• [What is required] Reproduce only this stretch of the listing below: from the line with "Select the Receive toolbar label" through the line with "Task: Click the gold coin icon beside 700", exactly as written, with pictures excluded.

• [Dataset]
* * * * *

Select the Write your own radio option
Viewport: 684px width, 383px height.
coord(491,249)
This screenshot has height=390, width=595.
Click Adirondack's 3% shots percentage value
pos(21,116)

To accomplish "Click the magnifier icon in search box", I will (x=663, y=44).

* * * * *

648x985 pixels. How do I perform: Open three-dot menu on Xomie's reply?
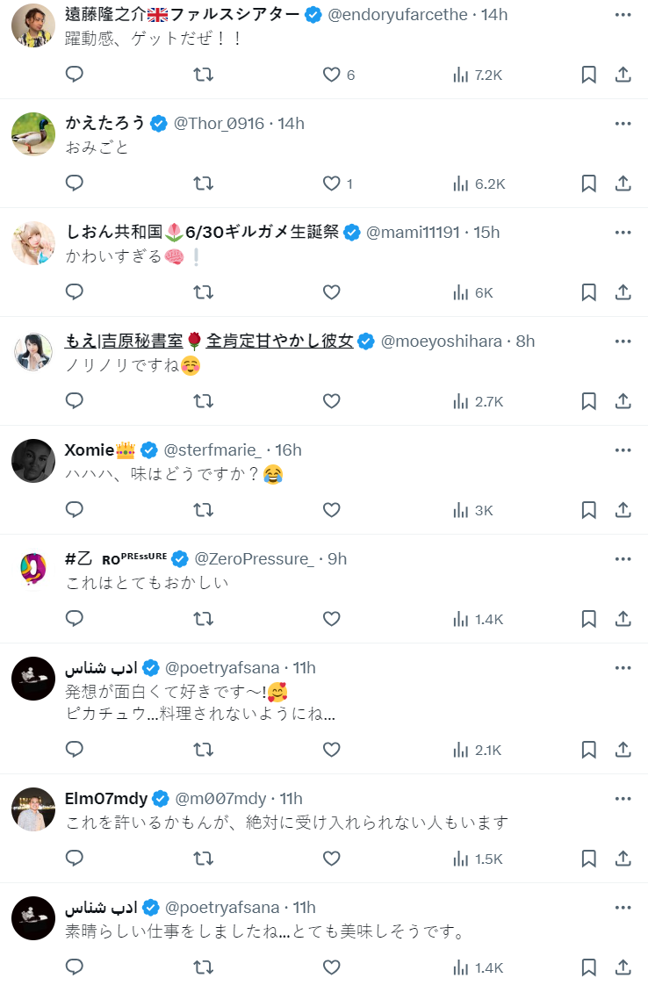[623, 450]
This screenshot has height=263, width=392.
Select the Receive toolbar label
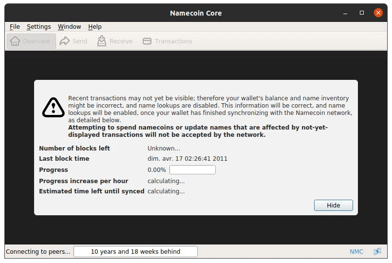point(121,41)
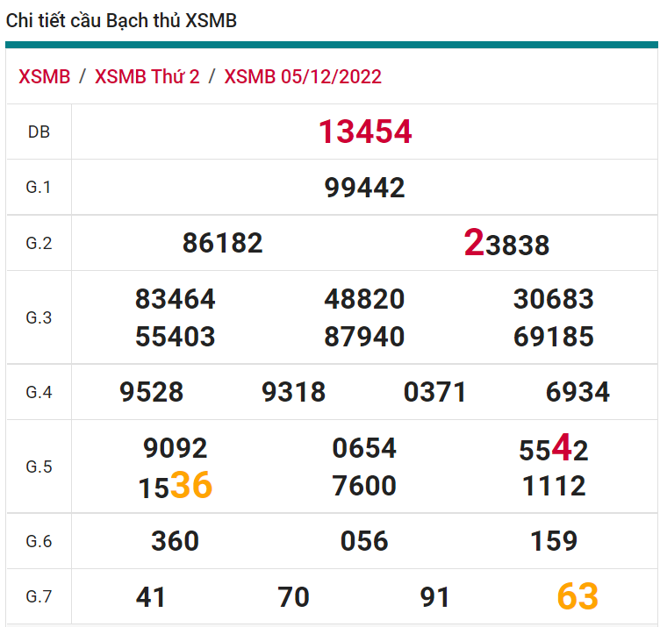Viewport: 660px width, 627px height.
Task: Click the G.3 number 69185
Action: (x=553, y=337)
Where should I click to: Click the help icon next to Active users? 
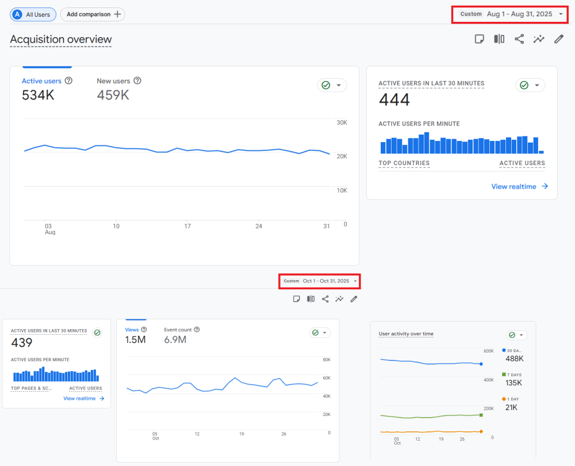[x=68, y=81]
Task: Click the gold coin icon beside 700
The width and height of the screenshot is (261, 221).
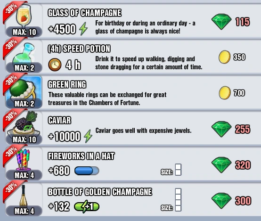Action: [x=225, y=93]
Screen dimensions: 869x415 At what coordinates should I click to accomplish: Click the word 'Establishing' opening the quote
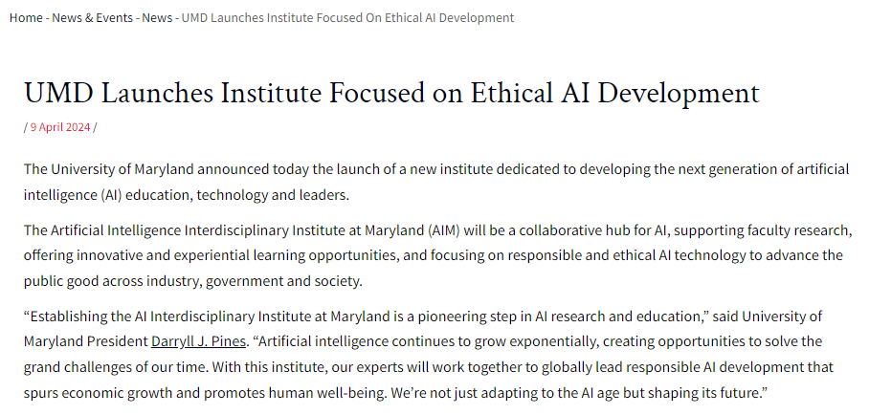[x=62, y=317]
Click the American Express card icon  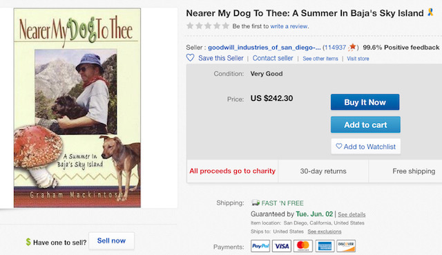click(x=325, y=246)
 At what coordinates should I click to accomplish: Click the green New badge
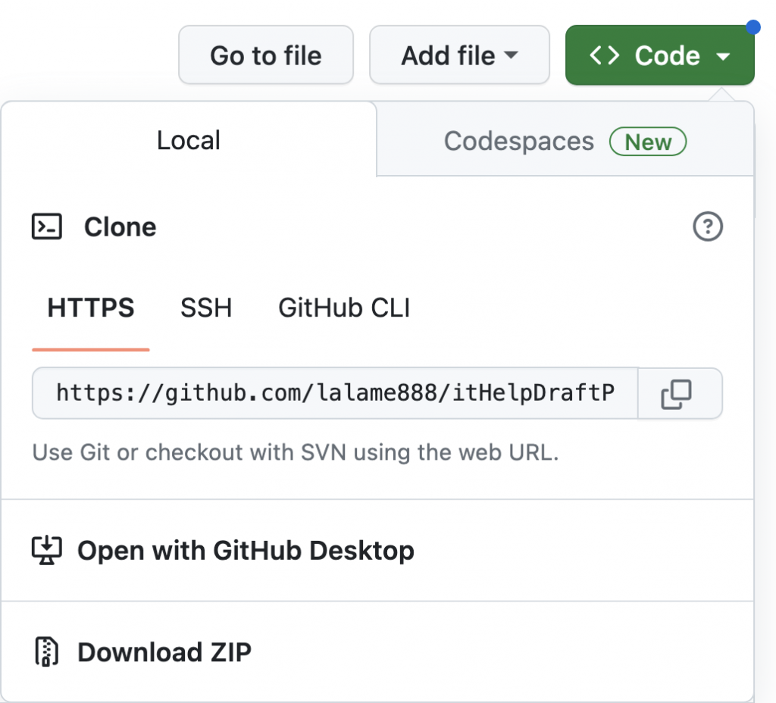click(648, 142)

* * * * *

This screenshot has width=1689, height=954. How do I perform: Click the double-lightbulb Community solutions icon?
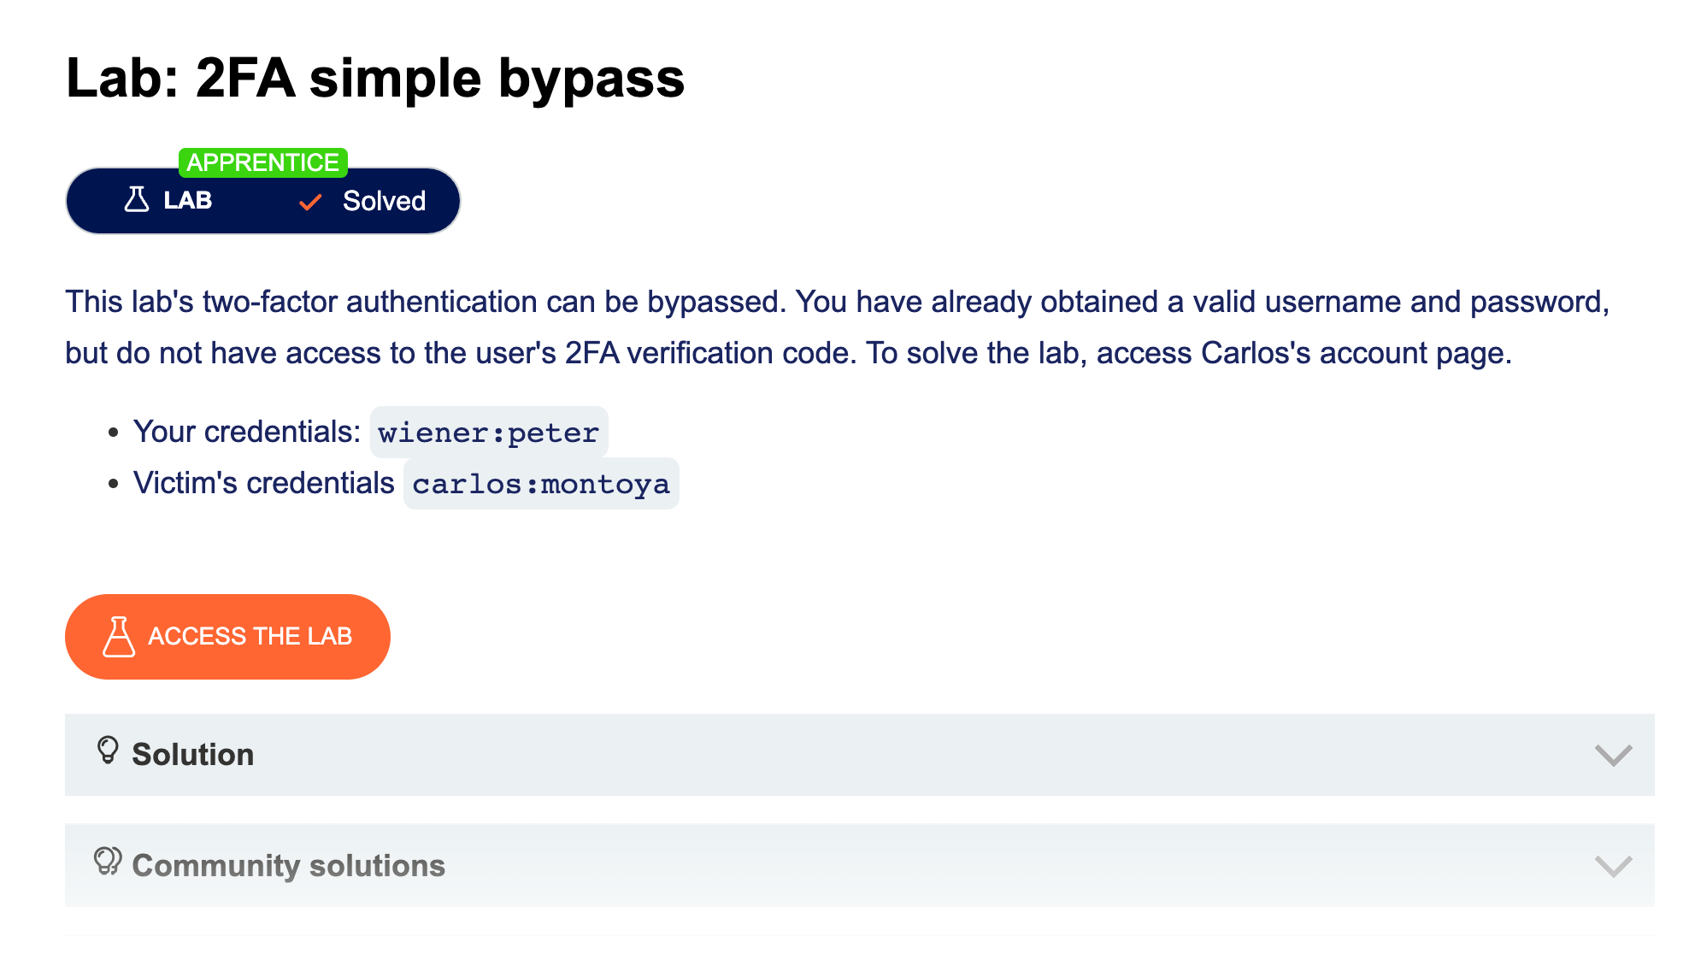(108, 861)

* * * * *

• [Written response]
Select the Receive toolbar label
point(121,41)
Viewport: 660px width, 627px height.
Task: Click the G.3 number 69185
Action: (x=553, y=337)
Where should I click to: Click the help icon next to Active users? 
[x=68, y=81]
Task: Click the gold coin icon beside 700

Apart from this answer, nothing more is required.